Führt Baum den FC Schalke 04 zum Klassenerhalt?
Wenn es Baum gelingt, mit diesen Mitteln dafür zu sorgen, dass sich die Spieler wieder anbieten (Lieblingsruf Nr. 2) , sich gegenseitig helfen (Lieblingsruf Nr. 3) und im richtigen Moment abspielen (Lieblingsruf Nr. 4), ist im Vergleich zum Schalker Fußball der letzten Monate und Jahre schon einiges besser. Denn Baum hat erkannt, dass es den Königsblauen eher an Vertrauen und Klarheit im eigenen Spiel als an Klasse fehlt.
"Ich weiß relativ gut und schnell, was man für Sachen machen muss, um wirken zu können", sagte Baum, der schon beim FC Augsburg vor fünf Jahren ins kalte Wasser geworfen worden war und das Team ins gesicherte Mittelfeld führte, bei seinem Antritt in Gelsenkirchen. Dass Baums Mittel so langsam greifen und die Schalker Spieler ihm vertrauen, ist in den letzten Wochen zumindest in Ansätzen zu erkennen gewesen.

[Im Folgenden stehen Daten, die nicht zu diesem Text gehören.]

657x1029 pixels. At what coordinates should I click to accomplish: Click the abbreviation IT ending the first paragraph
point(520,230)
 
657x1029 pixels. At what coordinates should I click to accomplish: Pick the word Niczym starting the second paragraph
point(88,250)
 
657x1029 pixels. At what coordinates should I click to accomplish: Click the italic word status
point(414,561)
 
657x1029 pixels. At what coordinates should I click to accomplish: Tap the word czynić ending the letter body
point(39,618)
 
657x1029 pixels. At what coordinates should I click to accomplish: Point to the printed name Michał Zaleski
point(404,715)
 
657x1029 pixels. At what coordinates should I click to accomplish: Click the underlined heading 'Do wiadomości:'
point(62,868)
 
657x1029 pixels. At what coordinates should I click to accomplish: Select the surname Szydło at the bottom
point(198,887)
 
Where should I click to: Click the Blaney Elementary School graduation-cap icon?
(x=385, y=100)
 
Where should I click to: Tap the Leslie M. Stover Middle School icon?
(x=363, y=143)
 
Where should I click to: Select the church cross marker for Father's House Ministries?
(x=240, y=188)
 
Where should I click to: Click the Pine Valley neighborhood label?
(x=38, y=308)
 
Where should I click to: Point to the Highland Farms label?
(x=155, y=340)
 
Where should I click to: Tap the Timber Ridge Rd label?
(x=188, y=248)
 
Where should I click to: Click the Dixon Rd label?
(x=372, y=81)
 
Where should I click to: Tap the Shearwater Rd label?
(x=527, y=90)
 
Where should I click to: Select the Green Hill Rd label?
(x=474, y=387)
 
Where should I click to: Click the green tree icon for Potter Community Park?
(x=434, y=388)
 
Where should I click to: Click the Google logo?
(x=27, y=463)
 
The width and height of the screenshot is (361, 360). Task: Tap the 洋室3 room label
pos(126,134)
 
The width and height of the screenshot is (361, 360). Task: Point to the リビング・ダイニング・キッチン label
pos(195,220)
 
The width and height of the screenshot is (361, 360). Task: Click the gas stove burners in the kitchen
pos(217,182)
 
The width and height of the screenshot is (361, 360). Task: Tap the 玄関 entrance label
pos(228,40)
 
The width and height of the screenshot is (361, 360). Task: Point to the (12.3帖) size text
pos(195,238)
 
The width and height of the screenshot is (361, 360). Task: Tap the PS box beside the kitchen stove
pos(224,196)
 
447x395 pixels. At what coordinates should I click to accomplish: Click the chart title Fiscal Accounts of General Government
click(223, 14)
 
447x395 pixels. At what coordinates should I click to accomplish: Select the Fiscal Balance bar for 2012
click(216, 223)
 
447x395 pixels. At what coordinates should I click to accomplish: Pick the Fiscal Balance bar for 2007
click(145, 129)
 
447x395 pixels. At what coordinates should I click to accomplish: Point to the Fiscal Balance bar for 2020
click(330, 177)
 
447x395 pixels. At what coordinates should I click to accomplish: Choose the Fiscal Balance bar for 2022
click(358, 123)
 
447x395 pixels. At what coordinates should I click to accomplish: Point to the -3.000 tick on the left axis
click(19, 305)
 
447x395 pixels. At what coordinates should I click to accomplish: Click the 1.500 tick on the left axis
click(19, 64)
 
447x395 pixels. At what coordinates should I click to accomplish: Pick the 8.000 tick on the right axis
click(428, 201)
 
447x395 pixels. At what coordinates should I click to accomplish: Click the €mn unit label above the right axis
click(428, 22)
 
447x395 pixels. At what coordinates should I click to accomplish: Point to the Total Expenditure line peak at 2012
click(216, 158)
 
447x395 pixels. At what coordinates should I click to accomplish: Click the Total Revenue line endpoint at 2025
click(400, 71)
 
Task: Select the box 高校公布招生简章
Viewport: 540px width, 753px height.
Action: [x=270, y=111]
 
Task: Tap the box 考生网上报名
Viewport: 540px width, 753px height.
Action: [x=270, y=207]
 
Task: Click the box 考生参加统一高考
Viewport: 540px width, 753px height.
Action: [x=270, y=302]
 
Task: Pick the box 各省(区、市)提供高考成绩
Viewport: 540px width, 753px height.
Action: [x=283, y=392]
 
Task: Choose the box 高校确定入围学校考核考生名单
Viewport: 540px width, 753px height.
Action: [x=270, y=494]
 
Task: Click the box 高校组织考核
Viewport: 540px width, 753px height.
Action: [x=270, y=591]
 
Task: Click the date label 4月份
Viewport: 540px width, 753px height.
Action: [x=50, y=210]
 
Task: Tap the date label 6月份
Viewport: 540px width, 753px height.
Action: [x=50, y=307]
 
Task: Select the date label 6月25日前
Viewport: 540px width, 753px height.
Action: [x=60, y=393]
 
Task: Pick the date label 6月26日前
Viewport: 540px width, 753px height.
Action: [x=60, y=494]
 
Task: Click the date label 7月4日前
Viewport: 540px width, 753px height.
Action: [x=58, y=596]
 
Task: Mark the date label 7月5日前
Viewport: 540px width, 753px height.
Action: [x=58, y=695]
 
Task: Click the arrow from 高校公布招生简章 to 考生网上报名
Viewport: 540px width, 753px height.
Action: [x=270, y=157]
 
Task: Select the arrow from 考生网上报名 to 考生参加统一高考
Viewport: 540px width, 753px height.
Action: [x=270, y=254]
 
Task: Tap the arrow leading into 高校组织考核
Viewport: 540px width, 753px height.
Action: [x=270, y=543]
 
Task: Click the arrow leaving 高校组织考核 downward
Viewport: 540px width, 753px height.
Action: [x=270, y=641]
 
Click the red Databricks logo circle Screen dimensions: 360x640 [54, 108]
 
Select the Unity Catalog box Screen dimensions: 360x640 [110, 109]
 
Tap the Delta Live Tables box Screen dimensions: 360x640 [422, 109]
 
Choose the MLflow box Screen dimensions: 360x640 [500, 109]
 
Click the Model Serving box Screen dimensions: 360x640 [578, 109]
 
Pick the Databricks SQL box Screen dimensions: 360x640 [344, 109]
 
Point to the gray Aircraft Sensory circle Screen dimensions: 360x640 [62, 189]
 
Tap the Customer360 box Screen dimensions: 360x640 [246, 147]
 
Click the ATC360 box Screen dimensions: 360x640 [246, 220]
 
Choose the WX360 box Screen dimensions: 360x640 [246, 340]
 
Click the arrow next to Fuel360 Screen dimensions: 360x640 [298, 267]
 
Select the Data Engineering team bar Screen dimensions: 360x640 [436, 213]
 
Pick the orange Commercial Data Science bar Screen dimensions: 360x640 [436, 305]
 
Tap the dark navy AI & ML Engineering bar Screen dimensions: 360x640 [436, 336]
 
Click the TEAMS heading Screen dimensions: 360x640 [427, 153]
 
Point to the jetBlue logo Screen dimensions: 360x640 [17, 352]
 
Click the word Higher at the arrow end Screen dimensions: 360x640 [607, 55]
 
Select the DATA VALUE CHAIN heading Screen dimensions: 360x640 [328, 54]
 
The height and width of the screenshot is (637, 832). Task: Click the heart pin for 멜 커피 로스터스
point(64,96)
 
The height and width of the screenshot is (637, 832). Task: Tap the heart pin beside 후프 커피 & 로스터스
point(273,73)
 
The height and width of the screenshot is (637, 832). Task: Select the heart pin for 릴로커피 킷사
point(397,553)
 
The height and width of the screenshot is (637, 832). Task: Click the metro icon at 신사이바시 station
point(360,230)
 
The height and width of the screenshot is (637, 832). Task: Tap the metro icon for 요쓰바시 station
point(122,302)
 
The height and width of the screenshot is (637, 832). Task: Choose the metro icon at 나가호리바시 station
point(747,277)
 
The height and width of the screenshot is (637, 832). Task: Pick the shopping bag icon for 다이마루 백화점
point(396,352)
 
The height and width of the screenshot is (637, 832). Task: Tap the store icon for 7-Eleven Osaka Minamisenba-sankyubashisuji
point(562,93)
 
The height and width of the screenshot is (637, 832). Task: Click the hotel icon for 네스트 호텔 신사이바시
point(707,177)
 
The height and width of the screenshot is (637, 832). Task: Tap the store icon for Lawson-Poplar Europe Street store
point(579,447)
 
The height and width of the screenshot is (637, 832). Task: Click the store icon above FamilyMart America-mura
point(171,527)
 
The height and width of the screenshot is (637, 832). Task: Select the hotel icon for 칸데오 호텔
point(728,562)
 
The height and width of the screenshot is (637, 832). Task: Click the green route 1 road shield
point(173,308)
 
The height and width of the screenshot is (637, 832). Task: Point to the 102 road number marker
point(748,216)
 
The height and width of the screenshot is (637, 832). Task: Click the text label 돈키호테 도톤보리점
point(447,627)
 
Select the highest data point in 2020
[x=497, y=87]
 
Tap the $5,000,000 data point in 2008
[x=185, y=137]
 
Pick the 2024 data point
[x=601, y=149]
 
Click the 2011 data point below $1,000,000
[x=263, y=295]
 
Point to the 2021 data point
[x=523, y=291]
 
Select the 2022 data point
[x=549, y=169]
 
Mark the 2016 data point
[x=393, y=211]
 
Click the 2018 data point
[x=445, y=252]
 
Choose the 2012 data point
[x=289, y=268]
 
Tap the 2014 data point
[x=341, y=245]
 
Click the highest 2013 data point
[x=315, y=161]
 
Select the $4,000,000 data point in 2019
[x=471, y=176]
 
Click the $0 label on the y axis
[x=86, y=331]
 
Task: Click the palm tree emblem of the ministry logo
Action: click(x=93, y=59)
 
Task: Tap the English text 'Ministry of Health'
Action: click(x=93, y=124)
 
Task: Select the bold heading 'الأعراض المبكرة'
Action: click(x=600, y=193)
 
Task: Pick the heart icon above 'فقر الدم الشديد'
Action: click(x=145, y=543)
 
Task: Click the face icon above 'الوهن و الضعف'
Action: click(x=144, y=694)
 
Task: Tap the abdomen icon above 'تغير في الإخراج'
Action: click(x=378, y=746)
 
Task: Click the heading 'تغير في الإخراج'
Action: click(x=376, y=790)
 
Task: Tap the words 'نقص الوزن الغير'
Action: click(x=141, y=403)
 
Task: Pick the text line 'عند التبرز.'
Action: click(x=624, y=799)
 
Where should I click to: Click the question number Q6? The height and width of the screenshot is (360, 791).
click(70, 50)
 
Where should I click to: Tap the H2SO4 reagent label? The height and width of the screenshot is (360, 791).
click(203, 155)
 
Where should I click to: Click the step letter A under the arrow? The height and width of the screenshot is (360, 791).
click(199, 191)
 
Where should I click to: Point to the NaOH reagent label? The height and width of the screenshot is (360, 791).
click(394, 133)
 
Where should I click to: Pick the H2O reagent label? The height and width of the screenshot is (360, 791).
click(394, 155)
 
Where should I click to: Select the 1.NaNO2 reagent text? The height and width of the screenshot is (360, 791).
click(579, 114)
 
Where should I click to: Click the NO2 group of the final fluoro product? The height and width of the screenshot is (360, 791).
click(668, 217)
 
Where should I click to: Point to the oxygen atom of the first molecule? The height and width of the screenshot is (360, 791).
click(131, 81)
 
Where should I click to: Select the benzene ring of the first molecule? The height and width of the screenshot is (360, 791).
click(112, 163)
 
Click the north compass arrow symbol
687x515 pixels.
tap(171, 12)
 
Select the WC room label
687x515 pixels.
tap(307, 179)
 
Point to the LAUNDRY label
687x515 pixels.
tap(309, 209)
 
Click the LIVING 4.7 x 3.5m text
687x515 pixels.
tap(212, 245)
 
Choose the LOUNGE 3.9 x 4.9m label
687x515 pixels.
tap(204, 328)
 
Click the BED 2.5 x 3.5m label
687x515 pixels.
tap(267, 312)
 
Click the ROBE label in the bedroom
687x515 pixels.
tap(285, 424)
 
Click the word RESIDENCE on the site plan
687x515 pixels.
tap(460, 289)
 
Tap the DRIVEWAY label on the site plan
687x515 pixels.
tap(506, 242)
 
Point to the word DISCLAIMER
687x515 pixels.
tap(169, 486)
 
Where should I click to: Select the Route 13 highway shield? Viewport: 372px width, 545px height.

"Er bringt neue Ideen ins Team – das Training ist sehr intensiv und sehr detailliert. Jede Einheit ist an die Spielweise gebunden, mit der wir am Wochenende auftreten wollen. Besonders unsere jungen Spieler werden viel von ihm lernen können", lobte Vedad Ibisevic den Coach zuletzt bei "t-online."
Baum, der es mag, möglichst viel zu kontrollieren, wird nur aufpassen müssen, dass er es rechtzeitig schafft, seinen Schülern eine gewisse Eigenverantwortung zu vermitteln. Dass dafür in dieser frühen Phase noch nicht der Zeitpunkt gekommen ist, ist jedoch verständlich.
Anders als beim FCA, wo ihm die Spieler irgendwann nicht mehr folgten, weil er sie mit seiner Detailverliebtheit erstickte, hat Schalke vorgesorgt und Baum mit Naldo von Beginn an einen erfahrenen Praktiker an die Hand gegeben, der die Bundesliga aus Spielersicht kennt.
Dass der ehemalige Top-Verteidiger zudem das Credo "Die Mitte muss zu sein" mitlebt, dürfte ohnehin außer Frage stehen.
Im Übrigen nicht ganz zufällig das Credo des letzten Meistercoaches von Schalke 04: Edi Frühwirth. Der hatte die Königsblauen mit verdichteter Mitte - damals ein ganz neuer Ansatz - im Jahr 1958 bis zur deutschen Meisterschaft geführt.
Für Fußball-"Lehrer" Baum hingegen wäre mit Blick auf die aktuelle Lage schon der "Klassen"-Erhalt ein großer Erfolg.